NOTE: Most of the code is not provided due to potential plagerism concerns
For my final data structures and algorithms class project, I had to create an ML model that predicted house prices without utlizing ML-specific libraries to help solve the problem.
The model was based on assigning weighting to various categories (square footage, number of bathrooms, etc.)
I learned how to increase the efficiency of my model by steadily reducing mean square error and recalculating the weightings of specific categories.
I implemented Python3 libraries, including pandas, numpy, matplotlib, and seaborn, to visualize the data and create graphs of how the model improved based on the number of iterations.
To accomplish this task, I used linear regression and gradient descent. The data was provided to me in two .csv files, one for training and the other for testing.
The output of the model was dependent on gradient (the change of the all model weights compared to change in error) and the loss (difference between observed and predicted value).
An example of a poor performing output is pictured on the right.
My Training Model: def train(self, weights, learning_rate, iterations): iterList = [] # stores number of itterations mseList = [] # stores mse value history for i in range(iterations): predicted_prices = self.pred(weights) mse = self.loss(predicted_prices, self.price) gradient = self.gradient(predicted_prices, self.price, self.features) weights = self.update(weights, gradient, learning_rate) iterList.append(i) mseList.append(mse) return iterList, mseList
Graphing alpha = 0.2 iterations = 500 weights = [0] * 25 # creating blank weights model1 = mlModel(df, iterations, alpha) iterList, mse = model1.train(weights, alpha, iterations) for i in range(iterations): predicted_prices = model1.pred(weights) # Plotting the MSE vs the number of iterations plt.plot(range(iterations), mse) plt.xlabel('Number of Iterations') plt.ylabel('Mean Squared Error (MSE)') plt.title('MSE vs Number of Iterations') plt.show()
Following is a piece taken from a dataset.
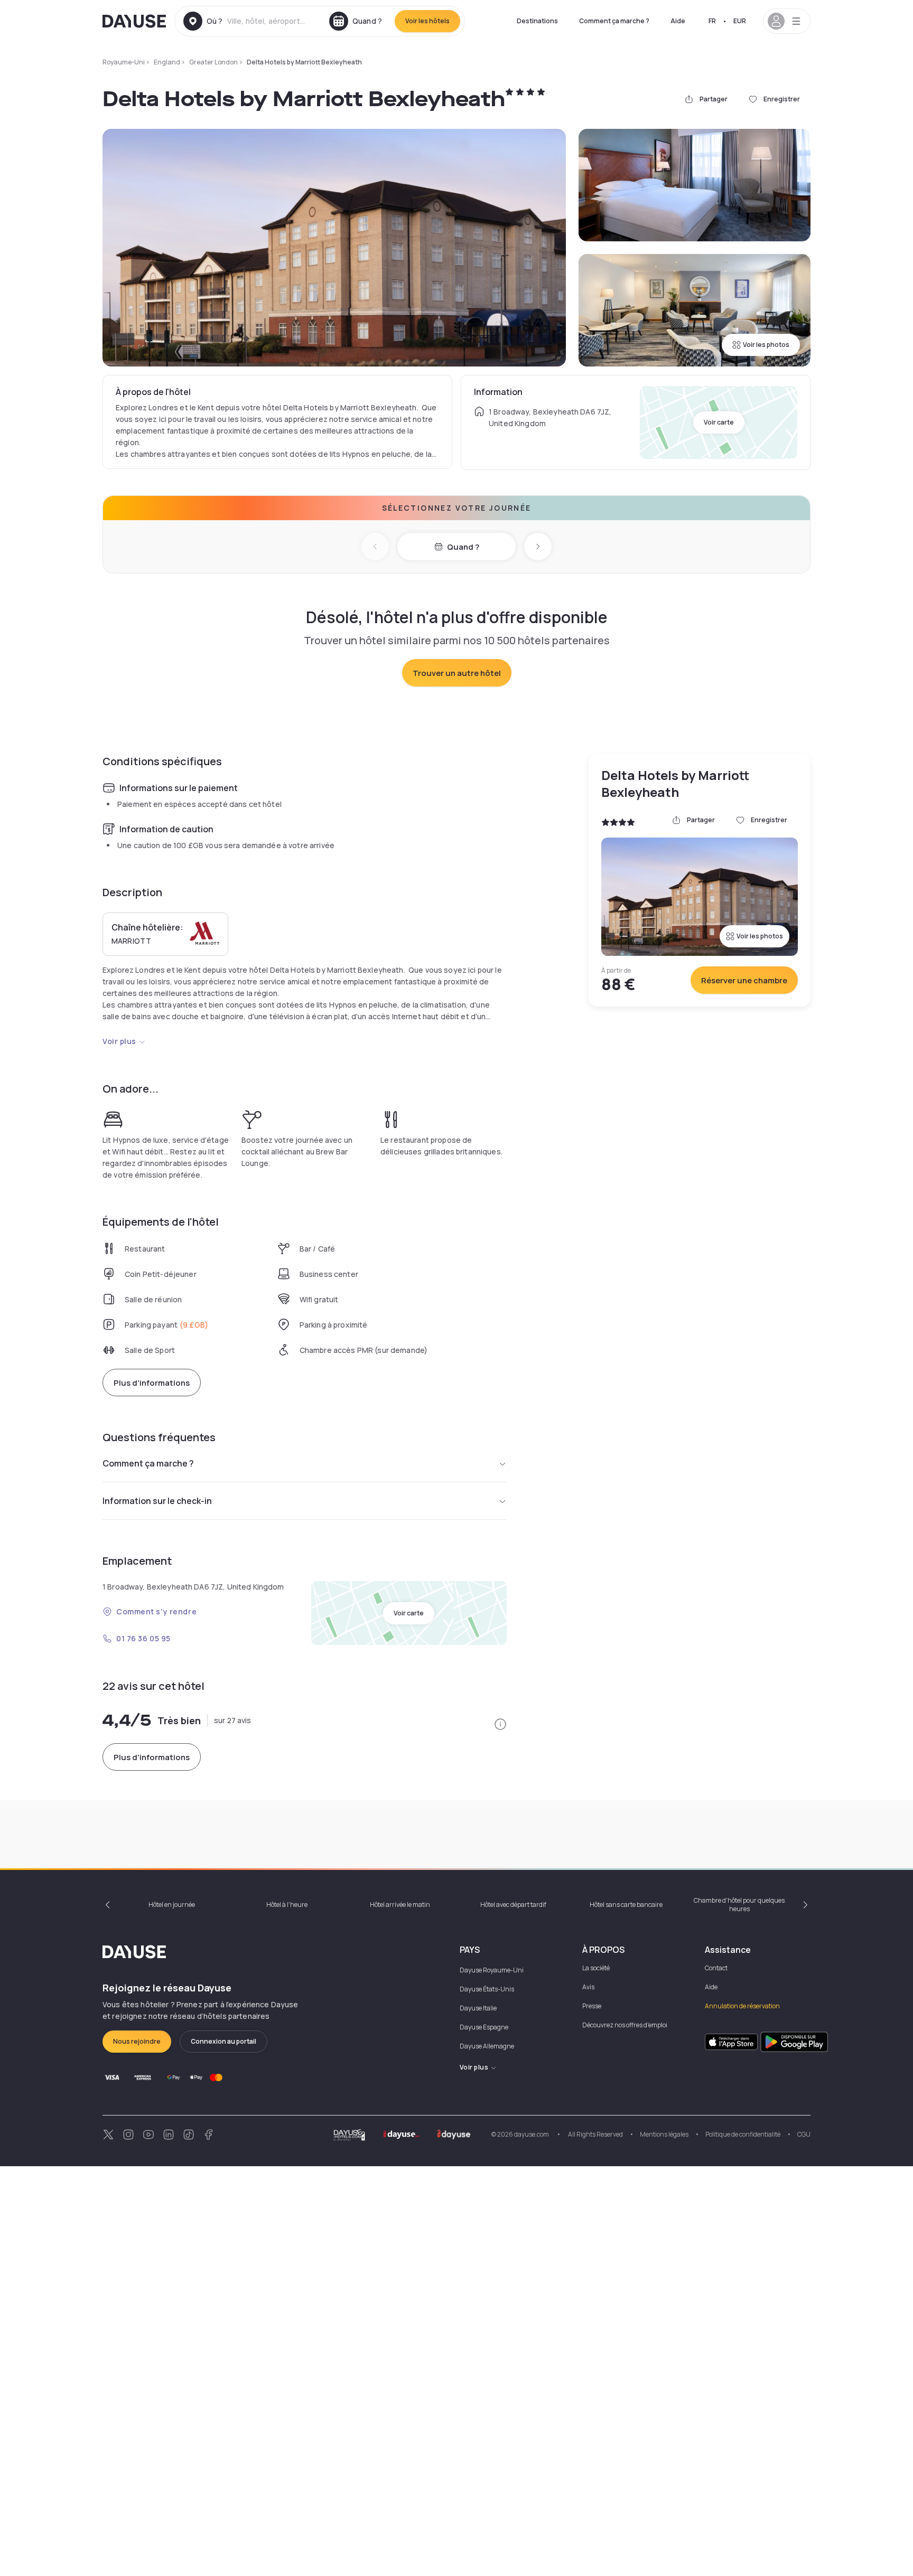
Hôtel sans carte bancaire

One unique feature of this project was that Professor Michael Zink allowed us to use AI to complete this project. He reasoned that most of use would
likely be using tools like github copilot and chatGPT to help us in our jobs and internships as software devs. Due to this fact, we urged us to use it in order to get comfortable
with the tools and more importantly learn when they are wrong. I found this philosophy to be very unique. In fact, I fell into the trap of being misguided by AI myself. My most annoying bug
was caused by an AI-written line that caused all the weights to be reset to 0 at the start of every itteration. This line got lost in the shuffle of my jupyter notebook and caused a lot of headaches.
Lesson learned
This project was my first time ever using machine learning. What previously felt like a very complicated concept now seems much simpler. I never thought that the linear regressions taught
to me in high school statistics would be one of the keys to de-stigmatizing this topic. I am interested to learn more about ML and see how I can apply this knowledge to learning more about
natual language processing, deep learning, and large language models. I hope to soon have all the tech buzzword skills under my belt!